----- Testo della pagina -----
Parla dritto, guardando in faccia l’interlocutore, con l’aplomb di chi, in quarant’anni di Le Cirque nella Grande Mela (oggi alla Bloomberg Tower, fra la 57ma e la 58ma strada in Upper Midtown), ha messo a tavola cinque presidenti Usa, guadagnandosi honoris causa il diritto di parola. “Siamo diventati la società della Coca Cola, prima i genitori portavano i figli al ristorante come si partecipa ad un evento” si lascia andare. “Oggi più che mai ci viene chiesto di divertire, perché molti clienti di cibo ne capiscono poco o niente”. Il migliore per lui in Italia? La Buca di Zibello. “Luogo suggestivo dove mangi bene, dove l’atmosfera è familiare, dove c’è storia e dove la cantina con i culatelli appesi da sola vale il viaggio”. Parola del fondatore del locale più in voga a New York da decenni, frequentato da Robert De Niro e John Malkovich (nel “lontano” 1998 sfilò con un ristretto gruppetto di amici di fronte al mio tavolo all’allora Osteria del Circo, direzione: privée vista cucina), Andy Warhol, Donald Trump, Ronald e Nancy Reagan, modelle e finanzieri. Dove si accede in giacca come per andare, appunto, ad un evento. L’uomo di cui Henry Kissinger dice: “Avrebbe potuto essere un grande politico, ma a dire il vero insieme parliamo soprattutto di calcio”. Facendo forse riferimento a quella prima apparizione pubblica insieme a Nixon, dopo l’uscita dalla scena politica dell’ex presidente, proprio ai tavoli di Le Cirque.

Ma come dicevamo: the show must go on. Sirio Maccioni ce lo ha raccontato durante un pranzo informale al Four Seasons di Firenze, di fronte al menù firmato da Vito Mollica (assente giustificato in cucina) concluso in macarons e frivolezze dall’executive pastry chef Domenico Di Clemente, allievo di Pierre Hermé. “Desidero creare a New York una tavola che sia di riferimento per la nostra cucina, quella italiana e ciò avverrà all’hotel Pierre che è l’ombelico dell’ombelico del mondo, non appena avrò trovato un bravo professionista che mi dia la garanzia di restare accanto a me per molto, molto tempo” spiega il progetto americano che si concretizzerà nel 2012, dopo l’avvio a Nuova Delhi. “Dove fra dieci, venti anni poco o niente sarà cambiato. La cucina è una cosa seria, si può giudicare minimo tre anni dopo: all’inizio tutti fanno fuochi d’artificio, il problema è resistere”.
----- Dati forniti -----
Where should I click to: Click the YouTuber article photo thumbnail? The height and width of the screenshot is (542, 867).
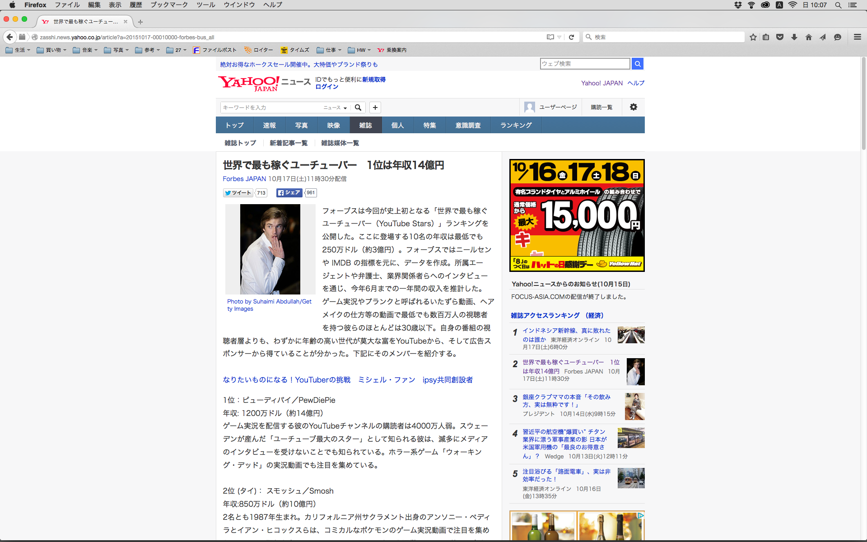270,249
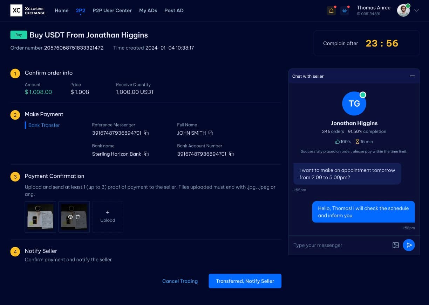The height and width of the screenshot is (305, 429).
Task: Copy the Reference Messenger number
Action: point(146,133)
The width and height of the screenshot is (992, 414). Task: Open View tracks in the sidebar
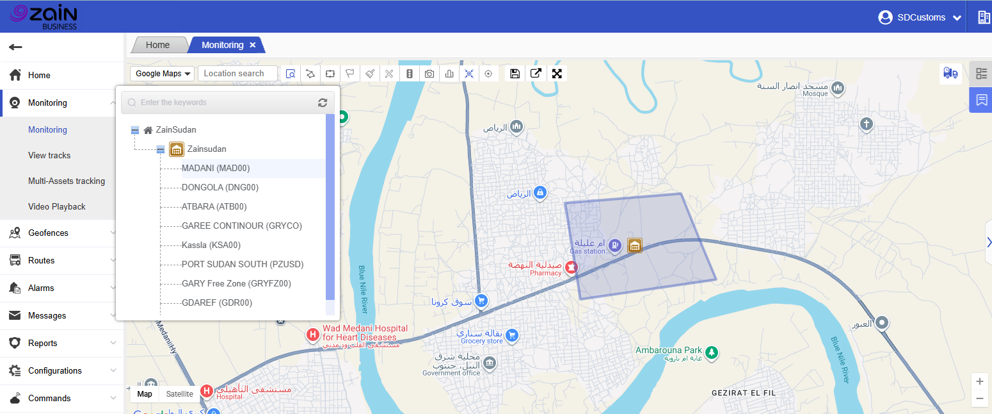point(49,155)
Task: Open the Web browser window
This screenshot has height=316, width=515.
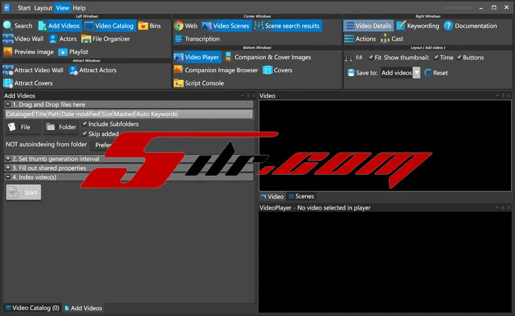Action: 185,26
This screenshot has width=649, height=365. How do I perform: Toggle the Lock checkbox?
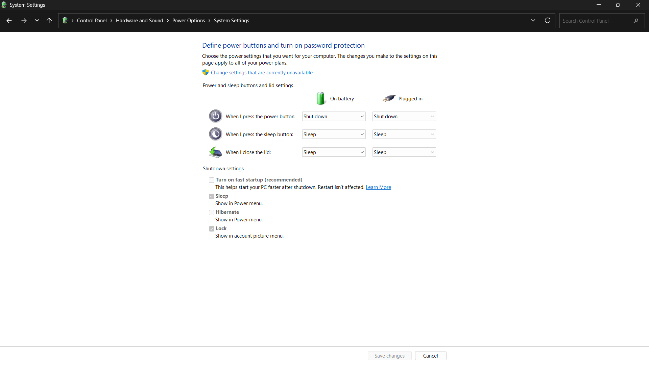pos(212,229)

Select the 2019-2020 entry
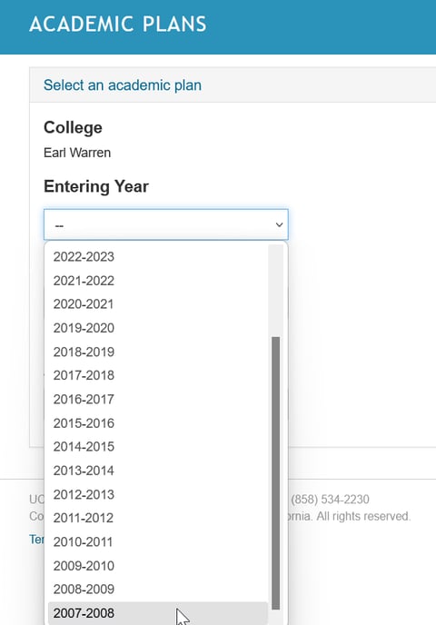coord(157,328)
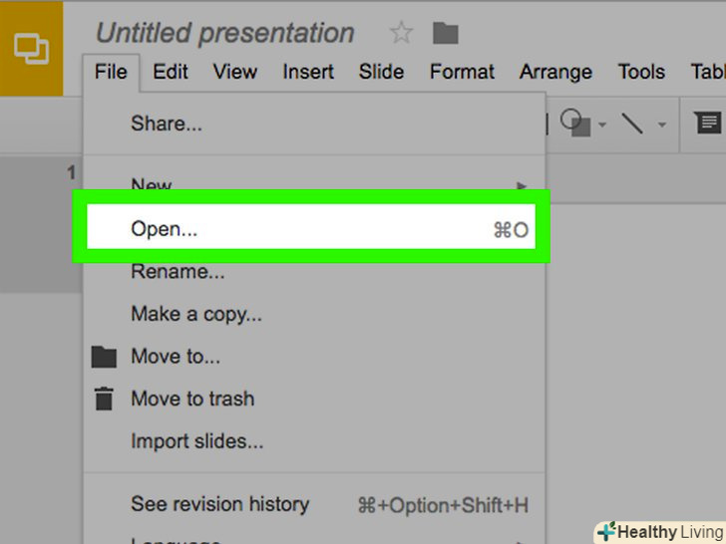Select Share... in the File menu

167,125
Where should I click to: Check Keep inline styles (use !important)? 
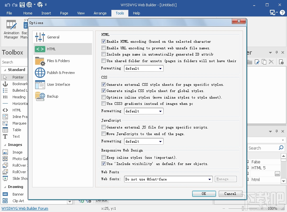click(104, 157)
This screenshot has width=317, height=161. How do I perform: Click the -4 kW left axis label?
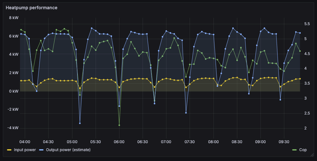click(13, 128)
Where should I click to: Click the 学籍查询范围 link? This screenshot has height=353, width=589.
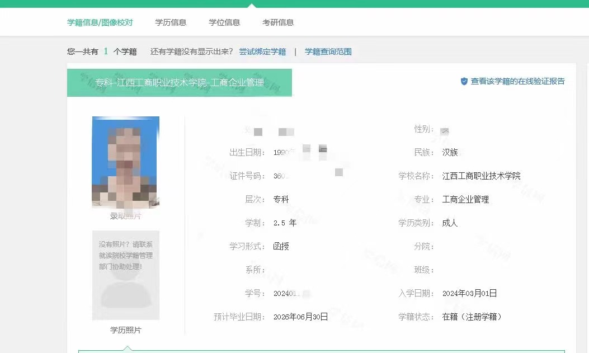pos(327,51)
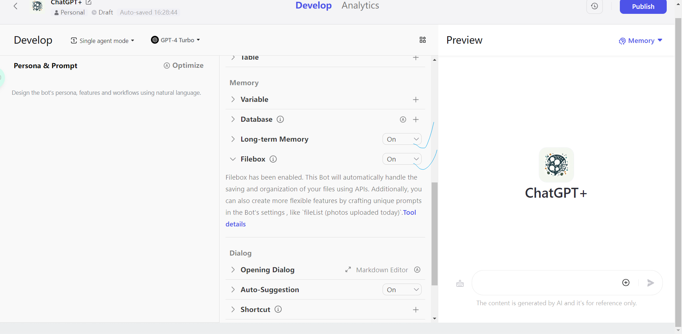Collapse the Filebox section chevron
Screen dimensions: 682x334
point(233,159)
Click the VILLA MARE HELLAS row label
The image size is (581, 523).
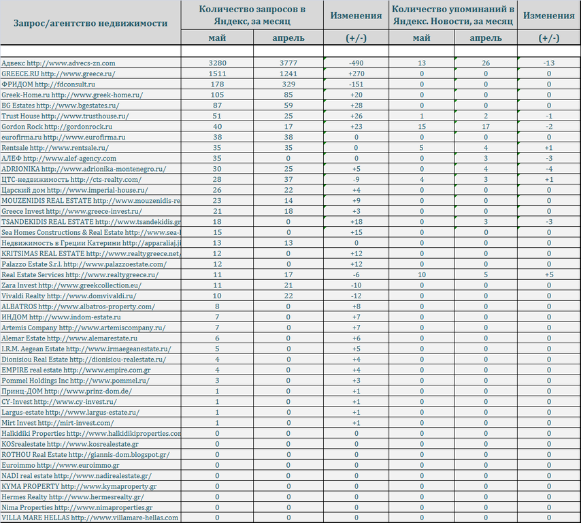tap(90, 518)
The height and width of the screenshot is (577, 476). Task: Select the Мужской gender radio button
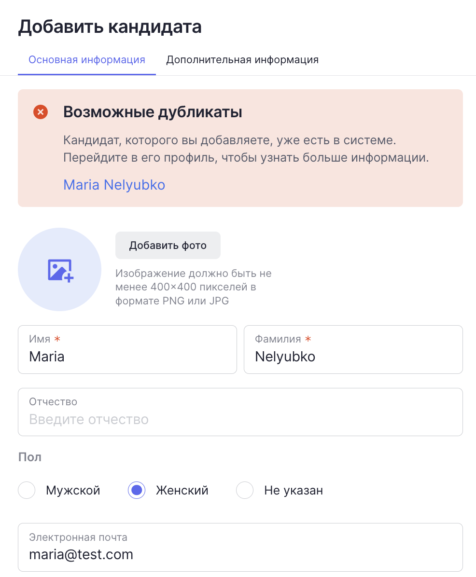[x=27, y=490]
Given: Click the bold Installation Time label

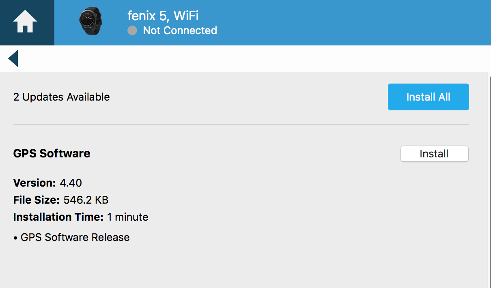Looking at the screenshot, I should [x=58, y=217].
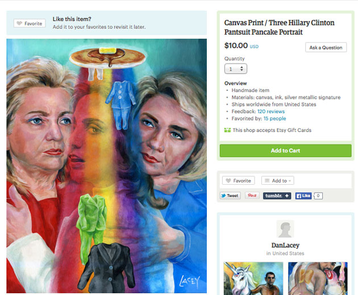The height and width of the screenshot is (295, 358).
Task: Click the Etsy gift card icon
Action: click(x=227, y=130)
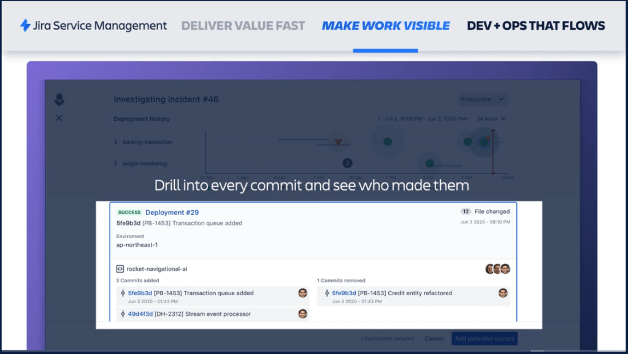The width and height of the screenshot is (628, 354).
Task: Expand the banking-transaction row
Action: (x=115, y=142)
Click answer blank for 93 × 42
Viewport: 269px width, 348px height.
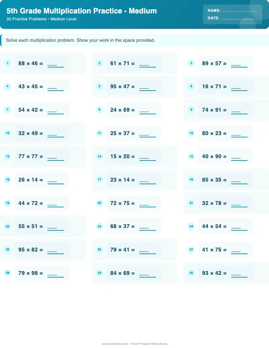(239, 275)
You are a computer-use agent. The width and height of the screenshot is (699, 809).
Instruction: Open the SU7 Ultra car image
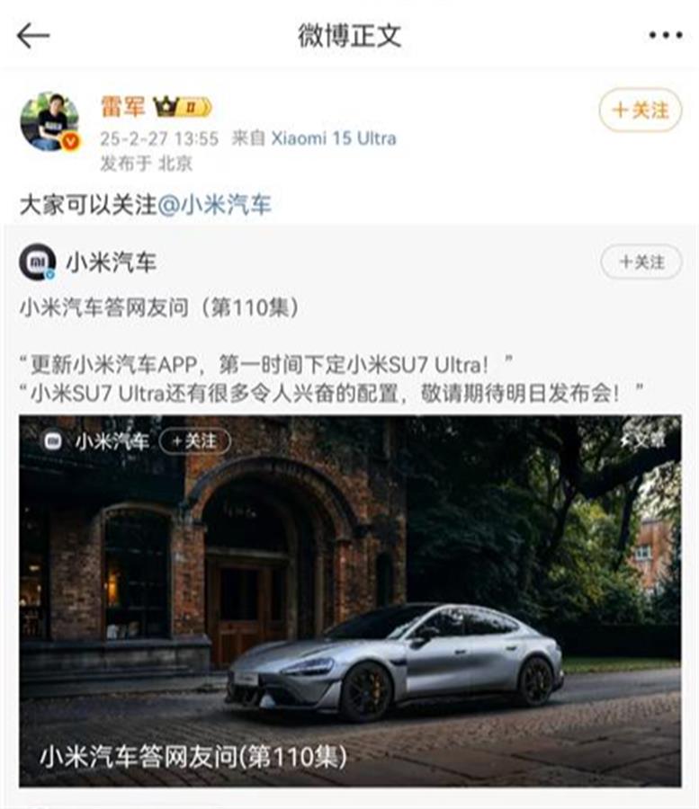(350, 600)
-----
Serie di compiti ::
- A) Nel testo su Le Cirque, quale locale in Italia è il migliore secondo il fondatore?
- B) Continua il testo su Le Cirque dopo la sua ultima frase.

Risposte ::
- A) La Buca di Zibello.

- B)
E in Italia? “Con i nostri numeri non è facile” riflette appoggiando il pensiero per un attimo sulla Toscana, il grande amore dopo la moglie Egidiana, il cui nome intrufola nel discorso una volta no e due sì, magnificandone la cucina: la zuppa di pesce, il bollito misto che tanto piace a Paul Bocuse. “Stiamo ragionando su Milano, vedremo”.

Nella seconda immagine, Sirio Maccioni con Michael Bloomberg. Nelle due immagini successive, di Riccardo Schirmacher, Sirio Maccioni nelle cucine del Four Season di Firenze

Irene Arquint

7 COMMENTS

  1. C’ho mangiato diverse volte al “vecchio” Le Cirque, prima che Maccioni lo spostasse più downtown, a NYC. Erano gli ultimi anni ’90. Più che il cibo (comunque ottimo), era godibilissima la scena attorno: gli avventori andavano da VIPini italiani (ancora ricordo un tavolo con Andrea Pezzi e Claudia Pandolfi, coppia novella e durata poco…) ad anziane ingioiellatissime, da vecchi avvocati accompagnati da giovanissime, a uomini d’affari alla Trump. Non è il mio genere di locale ma fa molto New York New York e ogni tanto si può fare!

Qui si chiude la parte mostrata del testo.